How To Care For Family Cows
So you have found the ideal family cow and have brought it home. Better yet – she’s loving that new, fresh pasture!
Here’s how to take care of her (or them) for optimum milk production and good general health:
- Provide ample, clean space: Even if you graze your cow on open rangeland, she will still need shelter from the elements like rain, snow, and the sun. The shelter must be clean all the time and free of slipperiness. You must always winterize thef shelter for further protection in the frigid months.
- Provide company: Your cow will need company so it doesn’t lead a lonely life. It doesn’t necessarily have to be another cow—one donkey, a goat, or one sheep will do.
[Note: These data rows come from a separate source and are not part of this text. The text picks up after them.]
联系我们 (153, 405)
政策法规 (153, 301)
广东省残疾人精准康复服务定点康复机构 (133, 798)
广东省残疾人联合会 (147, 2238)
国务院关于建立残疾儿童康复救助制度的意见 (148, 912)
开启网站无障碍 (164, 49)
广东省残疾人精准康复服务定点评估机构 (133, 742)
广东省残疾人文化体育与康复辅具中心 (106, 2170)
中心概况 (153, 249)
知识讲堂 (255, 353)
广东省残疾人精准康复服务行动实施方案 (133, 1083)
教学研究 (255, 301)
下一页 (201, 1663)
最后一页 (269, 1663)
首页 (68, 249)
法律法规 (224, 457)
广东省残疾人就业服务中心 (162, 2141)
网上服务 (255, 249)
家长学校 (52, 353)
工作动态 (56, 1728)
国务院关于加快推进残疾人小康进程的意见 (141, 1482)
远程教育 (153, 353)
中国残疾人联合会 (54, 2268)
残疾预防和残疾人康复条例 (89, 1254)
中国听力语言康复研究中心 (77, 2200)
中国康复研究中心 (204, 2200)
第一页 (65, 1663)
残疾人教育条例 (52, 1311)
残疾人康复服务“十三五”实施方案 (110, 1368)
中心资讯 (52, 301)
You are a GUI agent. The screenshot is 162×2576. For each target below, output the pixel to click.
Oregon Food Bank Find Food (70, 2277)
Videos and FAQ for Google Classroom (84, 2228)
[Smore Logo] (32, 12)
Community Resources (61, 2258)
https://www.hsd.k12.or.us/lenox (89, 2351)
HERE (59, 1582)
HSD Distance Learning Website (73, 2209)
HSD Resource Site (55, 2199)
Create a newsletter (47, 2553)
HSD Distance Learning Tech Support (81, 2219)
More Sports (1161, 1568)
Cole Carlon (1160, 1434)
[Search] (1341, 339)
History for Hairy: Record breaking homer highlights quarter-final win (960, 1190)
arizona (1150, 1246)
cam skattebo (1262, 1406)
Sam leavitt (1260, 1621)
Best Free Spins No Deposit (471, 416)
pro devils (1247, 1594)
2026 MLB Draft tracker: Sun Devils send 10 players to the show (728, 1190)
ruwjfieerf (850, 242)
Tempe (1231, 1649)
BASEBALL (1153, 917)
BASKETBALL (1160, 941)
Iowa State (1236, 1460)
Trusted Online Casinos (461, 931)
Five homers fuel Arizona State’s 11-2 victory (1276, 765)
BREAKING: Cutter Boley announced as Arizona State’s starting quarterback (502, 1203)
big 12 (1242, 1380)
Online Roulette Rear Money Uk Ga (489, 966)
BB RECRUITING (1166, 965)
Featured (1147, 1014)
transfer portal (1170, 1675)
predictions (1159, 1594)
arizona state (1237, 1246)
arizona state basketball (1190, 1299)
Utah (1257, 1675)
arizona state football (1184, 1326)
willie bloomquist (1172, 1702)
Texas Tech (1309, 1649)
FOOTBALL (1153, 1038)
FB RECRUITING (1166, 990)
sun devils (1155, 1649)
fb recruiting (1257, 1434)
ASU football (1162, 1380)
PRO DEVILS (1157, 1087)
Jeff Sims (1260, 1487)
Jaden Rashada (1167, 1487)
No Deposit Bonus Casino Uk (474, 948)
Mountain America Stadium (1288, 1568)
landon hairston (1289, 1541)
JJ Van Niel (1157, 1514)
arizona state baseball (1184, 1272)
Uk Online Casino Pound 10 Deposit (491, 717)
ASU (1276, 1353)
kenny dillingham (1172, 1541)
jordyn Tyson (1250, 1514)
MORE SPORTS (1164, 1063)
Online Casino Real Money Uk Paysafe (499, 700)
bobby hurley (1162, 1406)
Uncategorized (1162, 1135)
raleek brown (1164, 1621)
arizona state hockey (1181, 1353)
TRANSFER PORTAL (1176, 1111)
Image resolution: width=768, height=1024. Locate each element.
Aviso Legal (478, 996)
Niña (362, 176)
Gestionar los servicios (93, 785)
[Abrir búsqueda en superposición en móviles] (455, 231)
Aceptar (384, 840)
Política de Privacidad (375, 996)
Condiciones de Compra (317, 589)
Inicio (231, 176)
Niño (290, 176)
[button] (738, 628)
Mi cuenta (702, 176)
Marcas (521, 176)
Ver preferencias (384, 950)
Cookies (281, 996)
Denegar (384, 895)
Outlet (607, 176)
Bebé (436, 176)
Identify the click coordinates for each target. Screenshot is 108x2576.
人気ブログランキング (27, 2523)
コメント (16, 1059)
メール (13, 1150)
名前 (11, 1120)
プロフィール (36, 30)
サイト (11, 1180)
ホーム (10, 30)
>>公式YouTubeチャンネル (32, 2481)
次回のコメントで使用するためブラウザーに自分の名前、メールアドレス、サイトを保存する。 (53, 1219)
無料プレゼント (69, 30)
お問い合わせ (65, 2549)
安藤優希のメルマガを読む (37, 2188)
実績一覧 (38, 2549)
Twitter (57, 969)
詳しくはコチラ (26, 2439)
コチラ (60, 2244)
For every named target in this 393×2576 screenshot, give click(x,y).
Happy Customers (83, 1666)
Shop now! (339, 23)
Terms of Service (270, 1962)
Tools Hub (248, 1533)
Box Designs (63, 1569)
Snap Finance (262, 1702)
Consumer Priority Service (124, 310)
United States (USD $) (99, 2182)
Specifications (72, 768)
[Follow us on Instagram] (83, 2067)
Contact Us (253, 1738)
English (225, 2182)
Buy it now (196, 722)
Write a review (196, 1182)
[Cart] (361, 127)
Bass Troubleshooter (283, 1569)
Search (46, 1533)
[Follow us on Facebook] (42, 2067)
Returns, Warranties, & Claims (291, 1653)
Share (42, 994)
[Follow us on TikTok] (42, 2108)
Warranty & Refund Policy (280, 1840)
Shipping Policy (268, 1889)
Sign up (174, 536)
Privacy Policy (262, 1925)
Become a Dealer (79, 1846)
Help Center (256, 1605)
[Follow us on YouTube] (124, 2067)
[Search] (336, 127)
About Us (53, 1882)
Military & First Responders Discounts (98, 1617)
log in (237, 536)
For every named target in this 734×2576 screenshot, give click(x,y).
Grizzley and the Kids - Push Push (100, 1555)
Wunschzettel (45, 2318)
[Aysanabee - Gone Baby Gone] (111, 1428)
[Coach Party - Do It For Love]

- You can provide good company, too: The cow will enjoy you petting her, talking to her, or simply letting her play with you (she will be happy when you let her be a playful nuisance to you!)
- Feed the cow appropriately: Even when she is pasture-fed and can get most of her nutrients from grass, you can complement her food with mineral salt, clean water, kelp, wheat, oats, corn, barley, soybean meal, and cottonseed cake.
- Keep flies away: Flies will naturally come near cows because of the manure. Ensure you regularly control them to reduce the disturbance they cause to you and your cow.
- Treat your cow promptly: Ensure you have a reliable vet to call upon if you can’t treat your cow yourself if she falls sick.
- Keep records: Some important cow records include health records, artificial insemination or bull breeding records, calvings, treatments, and milk production. You could also keep a fun diary about your cow!
- Stick to a routine: We can’t emphasize this enough. Cows are routine farm animals; they respond well and perform better if you stick to a routine. You must maintain a routine for feeding time, food amounts, and, most importantly, milking times.
- The cow must have enough rest: This is important to thoroughly chew the cud and make milk. You should milk your cow twice a day for 10 months a year. If she is in-calf, milk her twice a day up to the 7th month and dry her the last 2 months of the 9-month gestation period.
It’s not enough to simply choose the best dairy cow following the considerations we have explored. Keeping a family cow requires full commitment, so you must be ready to dip into the muck to ensure optimum production and general health.
If your schedule is too tight, you might consider shelving your plans to get a family cow until you have plenty of time to attend to her. Alternatively, you can train your family members or cattle watchers to help you out. Take your time.